What a woman! She opens her home to a band of thirteen hungry men, possibly more. What a hostess! She doesn't whip up an impromptu casserole of Kraft macaroni and cheese and Ballpark franks as I've been known to do on occasion. Not her! She is the original Martha Stewart, the New Testament Proverbs 31 woman, and Israel's answer to Betty Crocker. She's the Queen of the Kitchen - and the rest of the house as well.
And Luke's story starts with Martha in her glory. After all, this is Jesus. She scraps her ordinary everyday menu of soup and bread and pulls out all her cookbooks. This, she decides will be a banquet fit for a messiah. For the Messiah. Martha sends one servant to the field to slaughter a lamb, another to the market to pick up a few of those luscious pomegranates she saw yesterday. Like a military general, she barks commands to her kitchen staff. Soak the lentils! Pound the grain! Knead the dough!
So many things to do and so little time. She must make sure the centerpiece and the napkins match, that the servant pours the wine from the right and not the left. What would be just right for dessert? A little goat cheese with a tray of fresh fruit? Will Jesus and his followers stay overnight? Someone must change the sheets and fold some towels.

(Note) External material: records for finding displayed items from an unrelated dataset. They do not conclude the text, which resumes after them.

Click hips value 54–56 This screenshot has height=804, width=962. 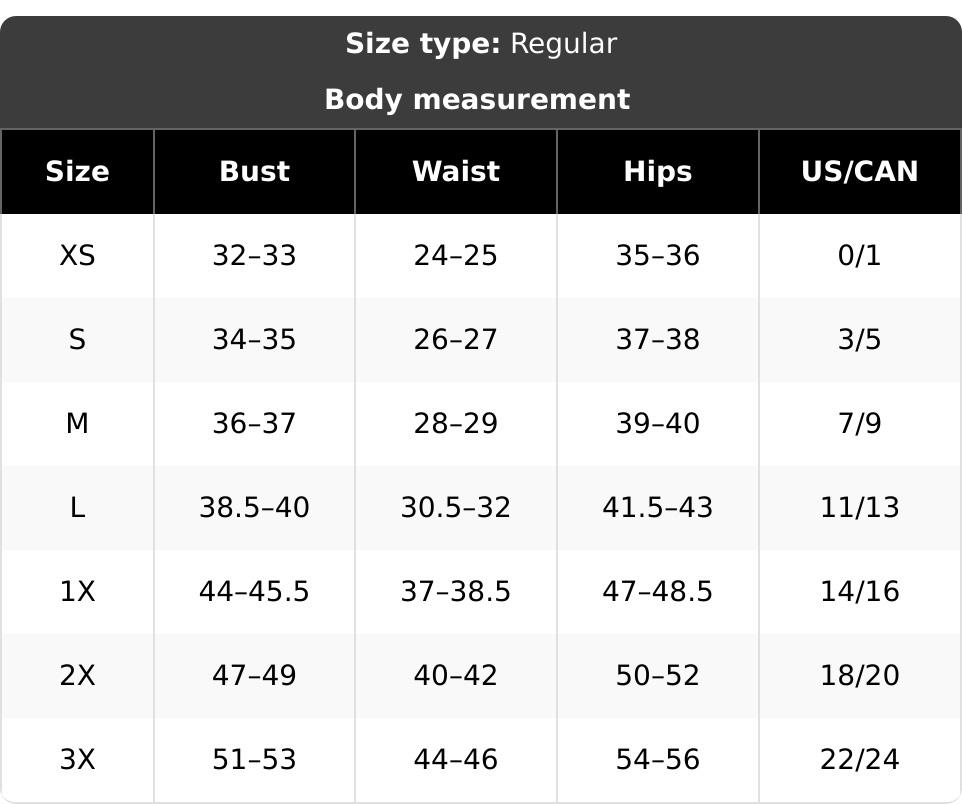(x=658, y=760)
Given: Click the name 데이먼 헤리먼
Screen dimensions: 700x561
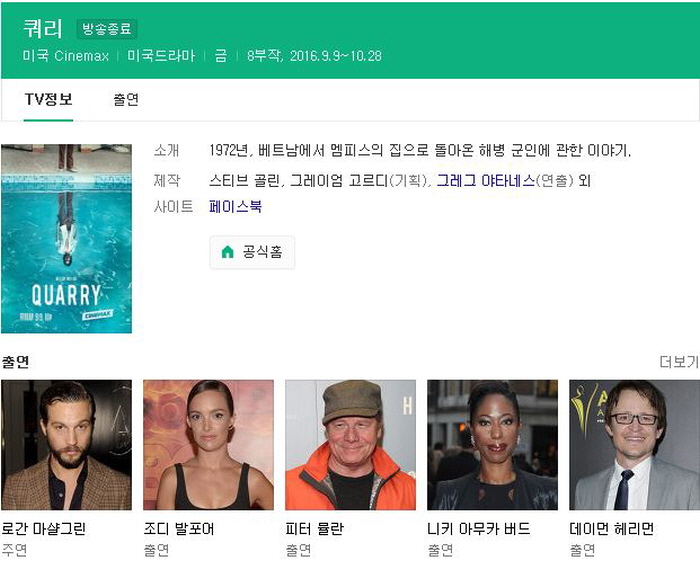Looking at the screenshot, I should [x=612, y=529].
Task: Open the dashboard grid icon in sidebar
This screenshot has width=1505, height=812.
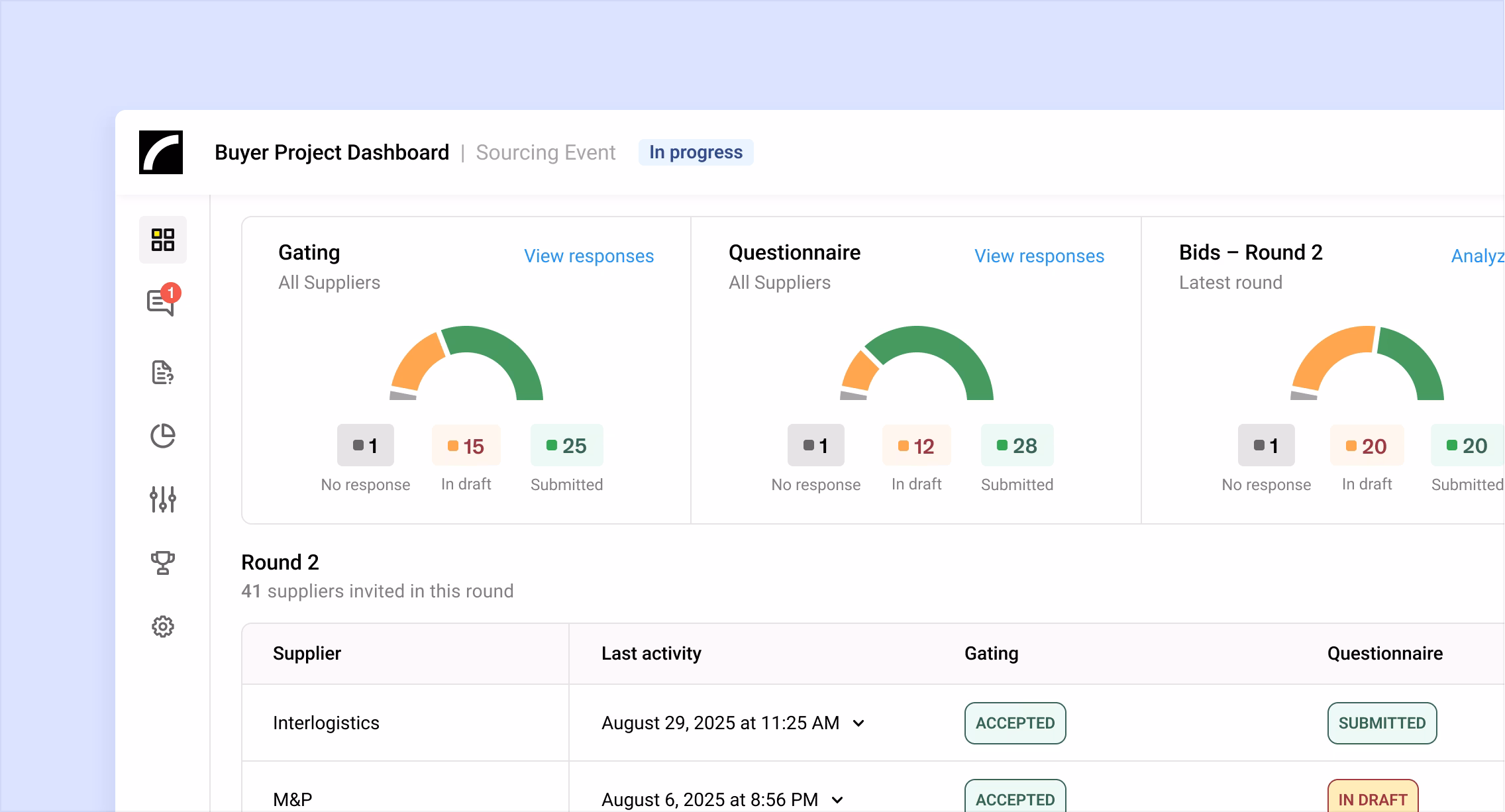Action: (162, 240)
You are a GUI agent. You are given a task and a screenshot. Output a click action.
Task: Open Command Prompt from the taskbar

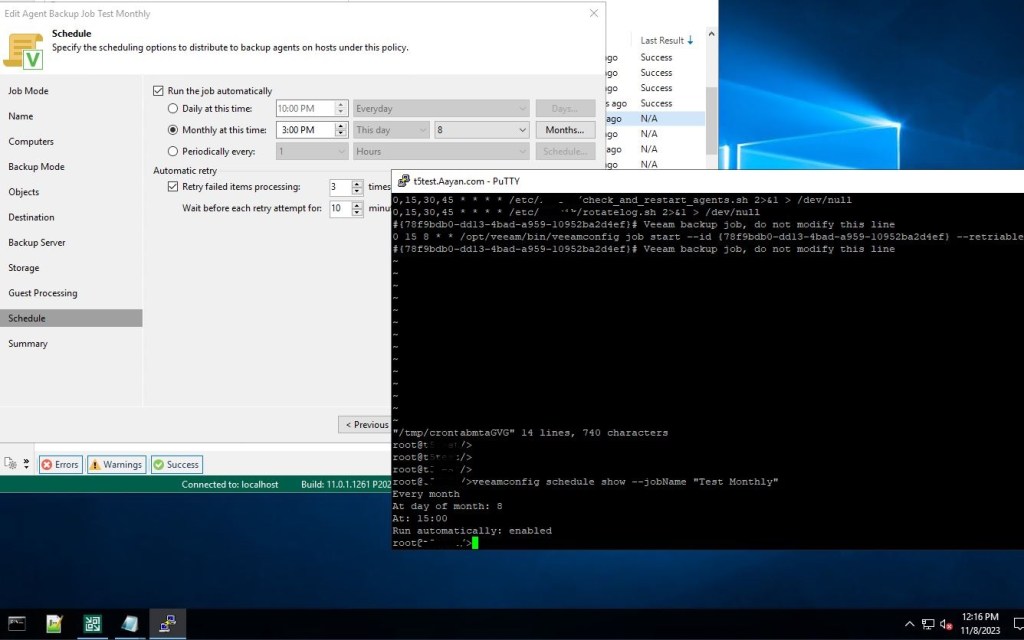17,624

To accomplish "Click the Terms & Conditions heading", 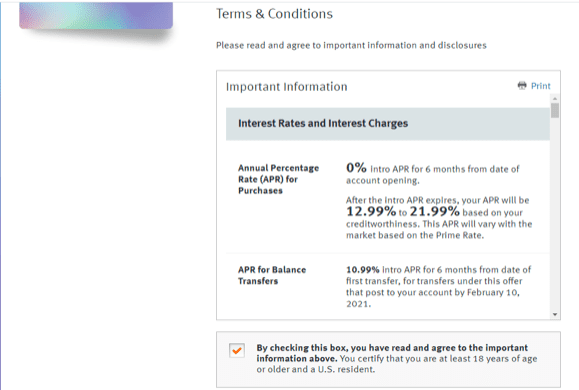I will pyautogui.click(x=274, y=14).
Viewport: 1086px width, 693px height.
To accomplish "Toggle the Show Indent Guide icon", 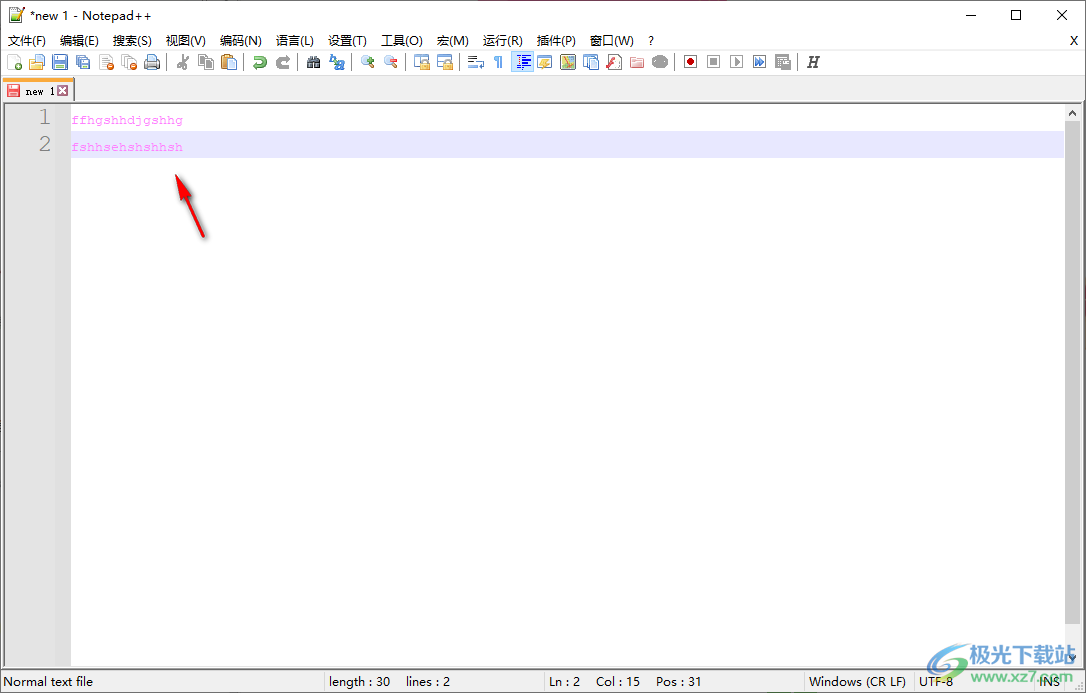I will pos(522,61).
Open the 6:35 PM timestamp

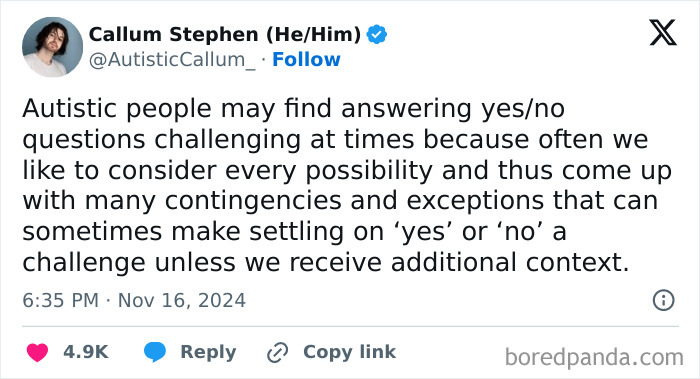click(x=61, y=300)
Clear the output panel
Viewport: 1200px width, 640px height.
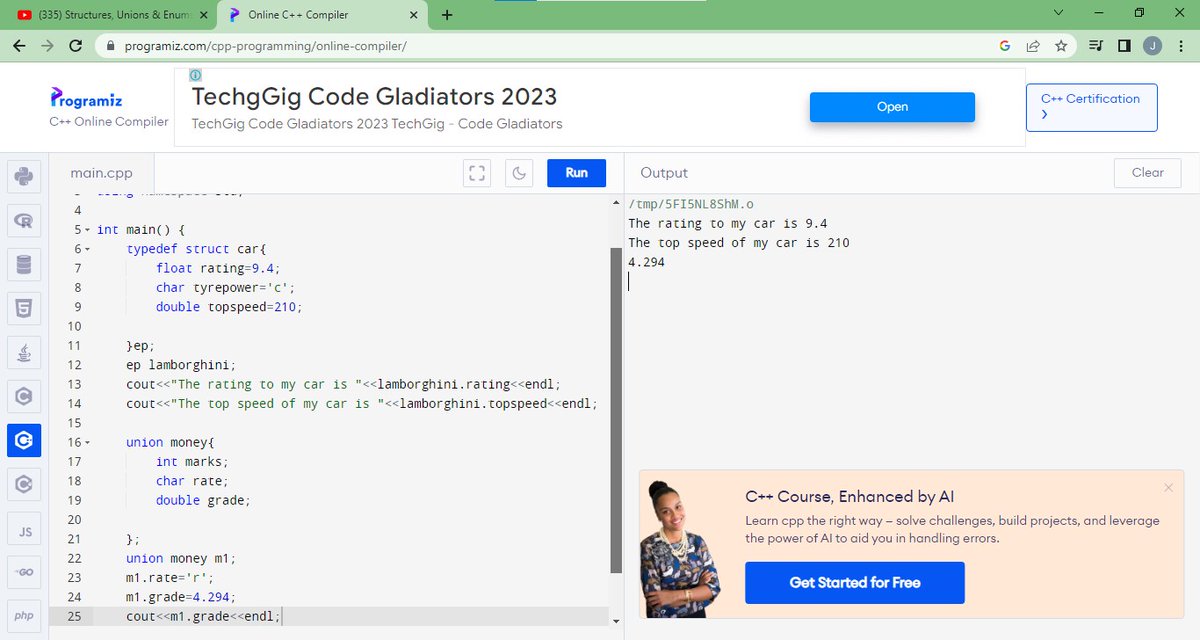(x=1147, y=172)
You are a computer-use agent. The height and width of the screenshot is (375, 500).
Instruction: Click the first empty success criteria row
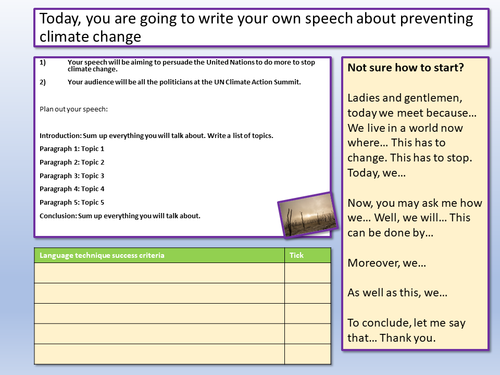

"Where's Mary? Has anyone seen Mary?" If Mary could change the sheets, Martha might have time to fashion an ark from the cheese and carve the fruit into little animals marching two by two. Productions of this magnitude require the skill of a master planner. And Martha's an administrator extraordinaire - a whirling dervish of efficiency, with a touch of Tasmanian she-devil thrown in to motivate the servants.
I happen to be the oldest in my family. Perhaps that's why I understand how frustrated Martha must have felt when she finally found Mary. The entire household is in an uproar, busy making ready to entertain the most famous teacher of their day. I can relate to the anger of Martha at the sight of her lazy sibling sitting at the Master's feet in the living room.
It's simply too much. With everything still left to do, there sits little Mary, being quite contrary, crashing a party meant only for men. But worse, she seems oblivious to all of Martha's gesturing from the hall.
Martha tries clearing her throat. She even resorts to her most effective tool: the "evil eye," famous for stopping grown men in their tracks. But nothing she does has any effect on her baby sister. Mary only has eyes for Jesus.
Pushed to the limit, Martha does something unprecedented. She interrupts the boys' club, certain that Jesus will take her side. After all, a woman's place is in the kitchen. Mary, should be helping prepare the meal.
Martha realizes there is a cutting edge to her voice, but Jesus will understand. He, of all people, knows what it's like to carry the weight of the world.
But instead of applauding Martha, Jesus gently rebukes her, telling her "Mary has chosen the better part".
"The better part?" Martha must have echoed incredulously.
"The better part!" I say to God in the midst of my own whirl of activity. You mean there's more? I have to do more?"
No, no, comes the answer to my tired heart. Jesus' words in Luke 10 are incredibly freeing to those of us on the performance treadmill of life.
It isn't "more" he requires of us.
In fact, it maybe less.
I don't know about you, but I certainly got the message!!